:: TASK INSTRUCTIONS ::
Once the pictures are removed, restate the listing word for word.

:: THE RECORDS ::
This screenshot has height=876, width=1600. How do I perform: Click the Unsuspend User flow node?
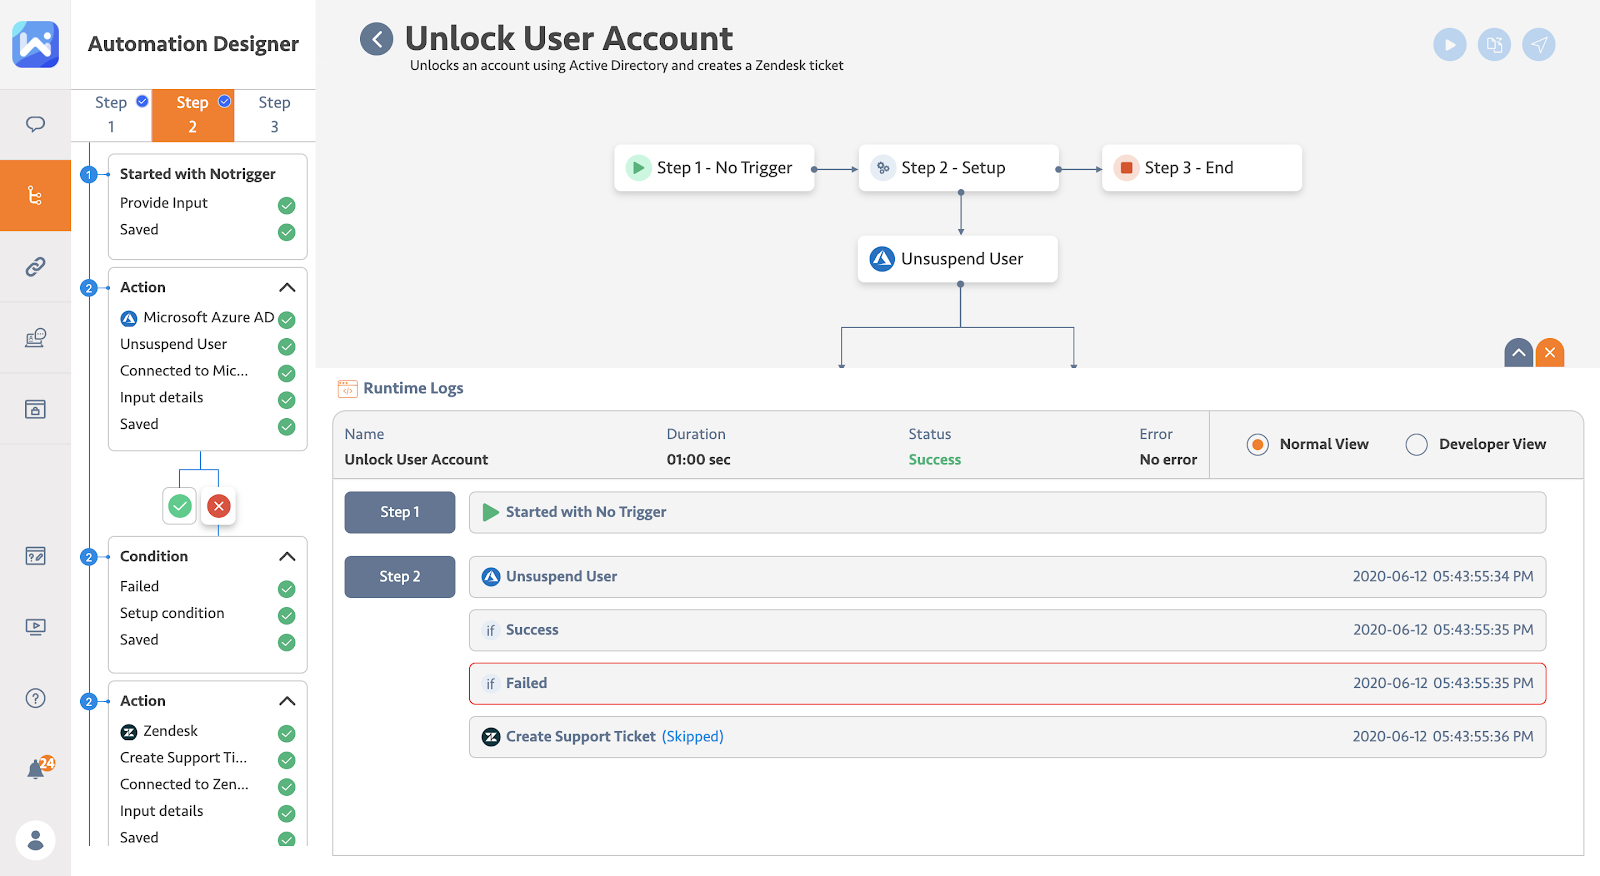pyautogui.click(x=958, y=259)
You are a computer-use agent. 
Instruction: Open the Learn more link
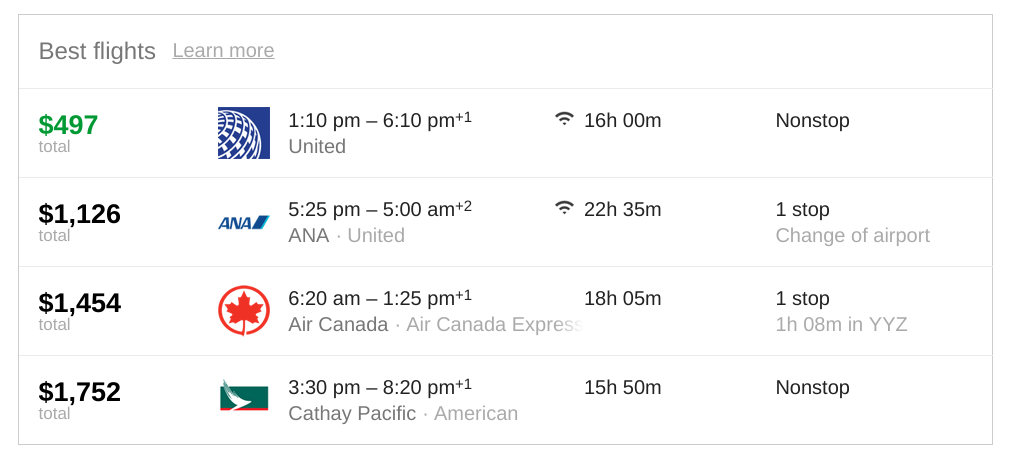coord(223,50)
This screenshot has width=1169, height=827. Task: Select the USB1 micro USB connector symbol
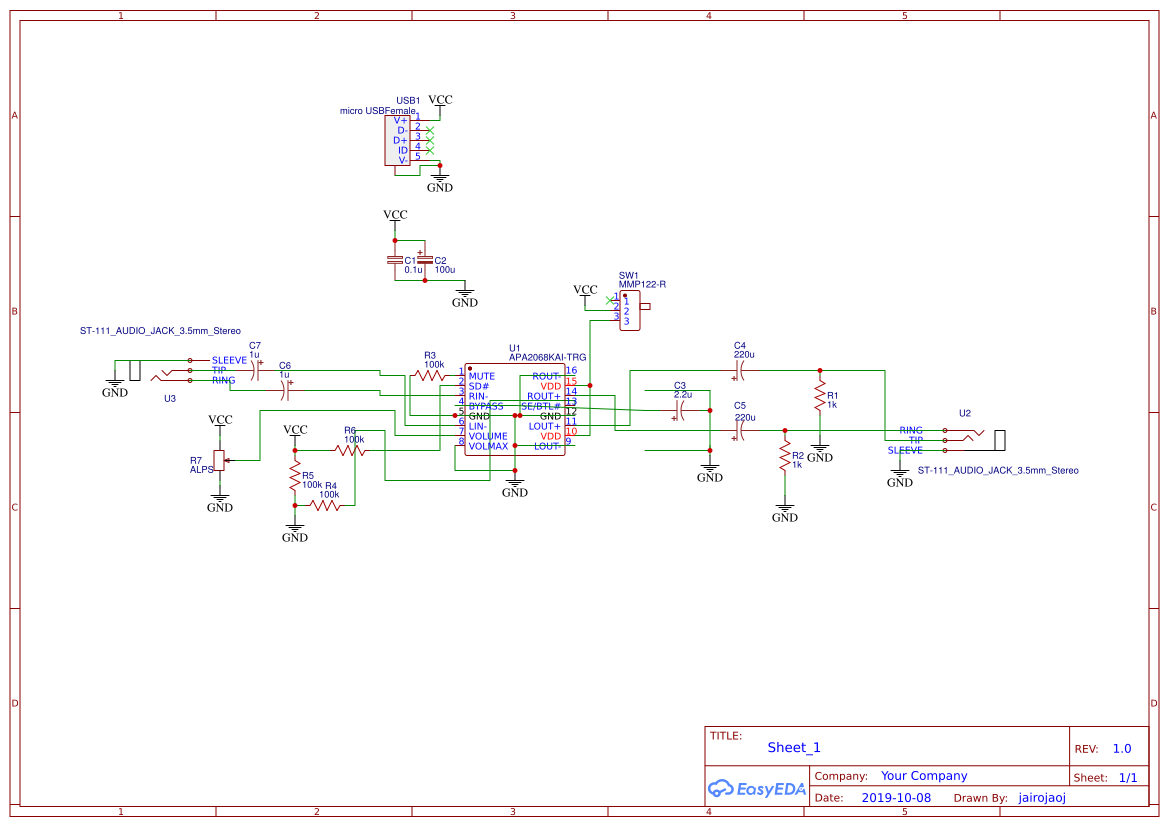(397, 140)
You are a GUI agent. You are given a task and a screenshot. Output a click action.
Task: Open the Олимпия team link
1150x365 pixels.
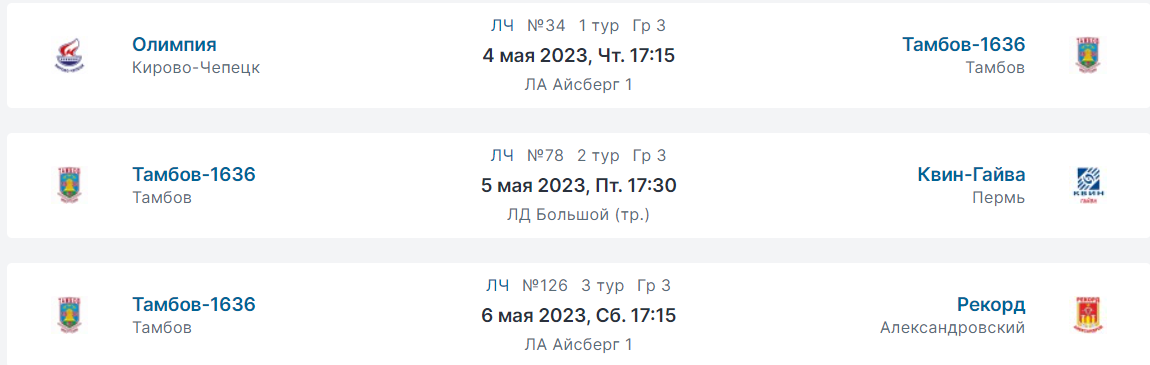pos(175,45)
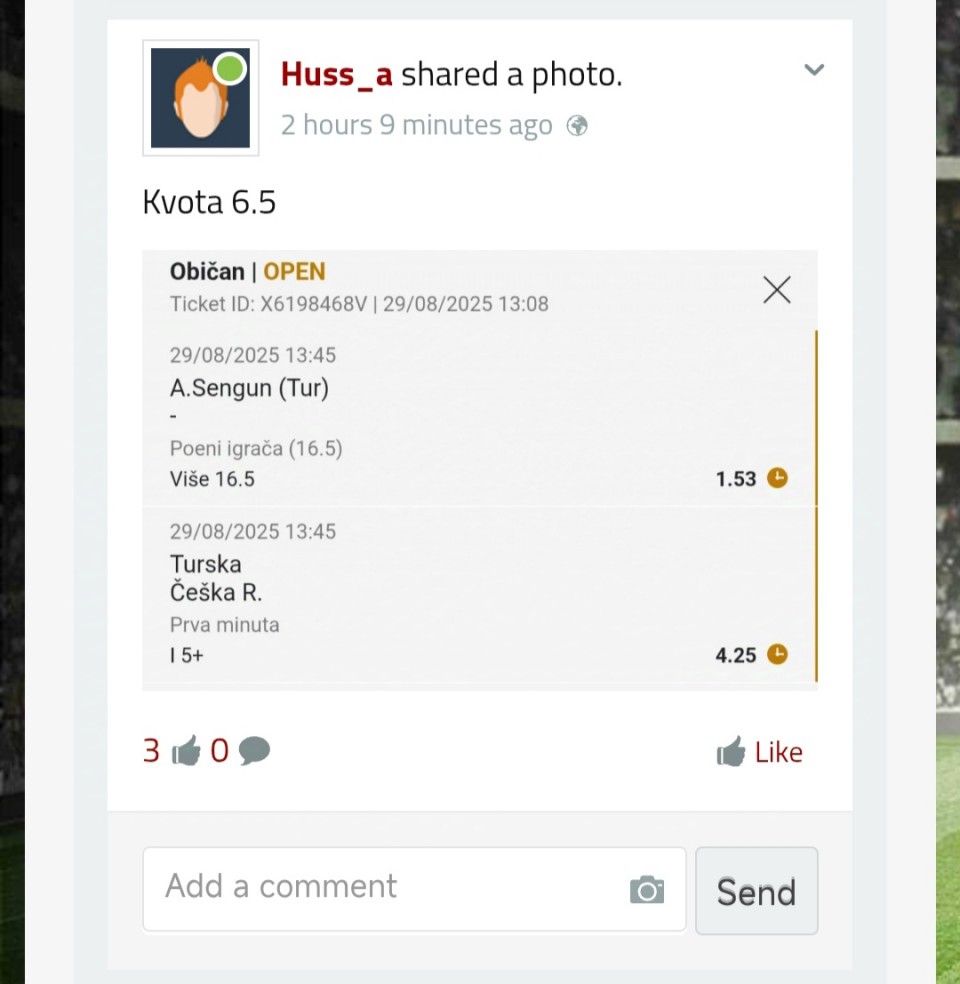Click the thumb icon on Like button
Image resolution: width=960 pixels, height=984 pixels.
pos(731,751)
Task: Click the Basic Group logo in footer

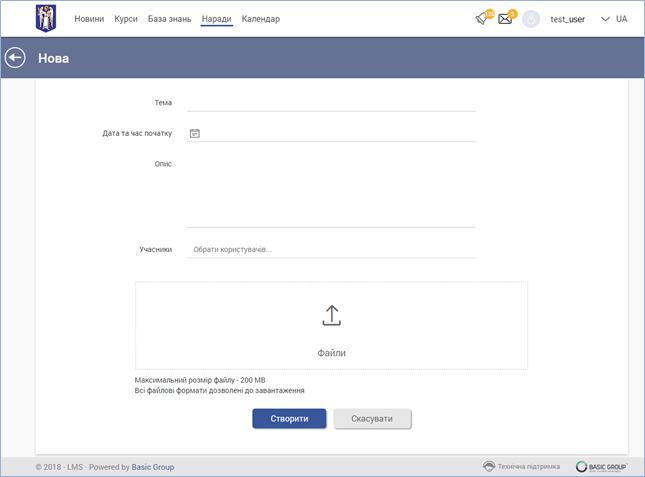Action: [x=601, y=466]
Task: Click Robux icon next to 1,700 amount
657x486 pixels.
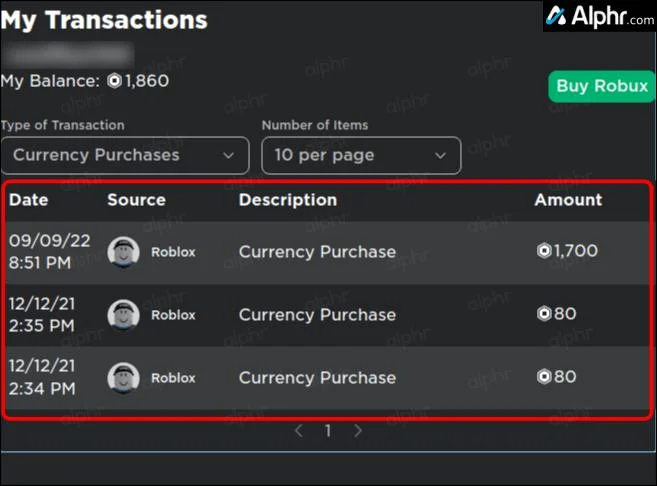Action: pos(543,251)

:: RESPONSE AREA ::
This screenshot has height=876, width=1600. How do I perform: Click the Unsuspend User flow node?
pyautogui.click(x=958, y=259)
You are a computer-use agent. 
Instruction: Open the Learn more link
coord(223,50)
This screenshot has width=1169, height=827. Task: Select the USB1 micro USB connector symbol
(397, 140)
You are a GUI agent. You are given a task and a screenshot. Output a click action.
Task: Open the Олимпия team link
1150x365 pixels.
pos(175,45)
Click the thumb icon on Like button
Image resolution: width=960 pixels, height=984 pixels.
pos(731,751)
Task: Click the Basic Group logo in footer

Action: [x=601, y=466]
Task: Click Robux icon next to 1,700 amount
657x486 pixels.
Action: pos(543,251)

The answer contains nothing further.